The majority of our work has been to try to understand the biological function of specific genes we believe are directly controlled by Twist in the angiogenesis (induced tumor cell blood vessel growth) setting. Currently we are investigating how one of these genes, called semaphorin, may modulate blood vessel growth using a chicken embryo assay which allows us to count the number of new blood vessels produced in response to the application of test cells. When we used our breast cells with high expression of Twist on the chicken embryo assay, we measured a robust and repeatable increase in blood vessel number compared to using normal breast cells. Interestingly, when we lowered semaphorin expression from these same high Twist-expressing cells, we found a small but significant reduction in angiogenesis. However, breast cells with no Twist, but with high levels of semaphoring, were unable to produce angiogenesis. Based on these results, we believe that semaphorin may be required for angiogenesis in our system but is unable to promote angiogenesis on its own. In future studies, we will test whether semaphorin is required for angiogenesis in a mouse model.

Symposium Abstract (2010)

Janine M. Low-Marchelli (PI)1,2, Veronica C. Ardi3,  Etienne Danis1, Andrew T. Chang1,2, James P. Quigley2,3, Jing Yang (mentor)1,2
University of California, San Diego1 Biomedical Sciences Program2, The Scripps Research Institute3

Most breast cancer mortalities arise from aggressive metastases. A gene-regulatory protein called Twist has been shown to promote metastasis in breast cancer and is associated with disease progression. The goals of this research project are to understand the biological and pathological functions of Twist and how breast cancer metastasis may be caused. To do this, we proposed two major goals: first, to identify what genes Twist controls directly, and second, to define what these genes do in the context of cancer.

We first identified genes under the direct control of Twist using a new technology called ChIP-Sequencing. This technology enabled us to successfully identify 14,000 places in the human genome to which Twist was bound. After matching the binding sites to specific genes using a ranking system based on a computer algorithm, we were able to create a list of genes that might be directly controlled by Twist. We compared this list of genes to another list of genes we previously had generated in our lab from a technique called microarray analysis, which tells us whether the gene is either turned "on" or "off" by Twist. Using these two methods we can begin to understand how Twist controls expression of genes in the human genome and how Twist might cause cancer cells to become aggressive.

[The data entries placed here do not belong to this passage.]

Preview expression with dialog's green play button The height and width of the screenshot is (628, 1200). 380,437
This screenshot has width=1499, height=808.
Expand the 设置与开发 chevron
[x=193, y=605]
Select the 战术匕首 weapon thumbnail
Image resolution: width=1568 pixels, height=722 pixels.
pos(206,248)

After identifying direct targets of Twist, we next sought to understand their roles in metastasis. Other groups have identified an association between Twist expression in tumors and increased blood vessel growth, or angiogenesis, an important process that allows the tumor to survive and for metastatic cells to spread. Interestingly, genes that are classically thought to promote tumor angiogenesis such as VEGF or FGF were not found in our list of genes controlled by Twist. However, some of the genes we identified by ChIP-Sequencing and microarray analysis belong to a family of genes that direct nerve fiber growth. This family of genes also has roles in blood vessel branching or giving directional cues to blood vessels during embryonic development. It is possible that the gene pathways participating during blood vessel development may become pathologically re-activated by Twist in breast carcinogenesis. To test whether these nerve fiber genes are necessary for our cells to stimulate angiogenesis, we removed them from the Twist expressing cells and tested the ability of these cells to promote the formation of new blood vessels in an animal model. Removing one of the genes from our Twist cells caused a significant decrease in angiogenesis. In another experiment, removing a different gene from our Twist cells caused the blood vessels to form improperly, leading to hemorrhage.

These experiments suggest that Twist controls genes that are important for directing blood vessel growth to the tumor. By identifying new targets to disrupt angiogenesis, our research may lead to the development of new breast cancer metastasis therapies.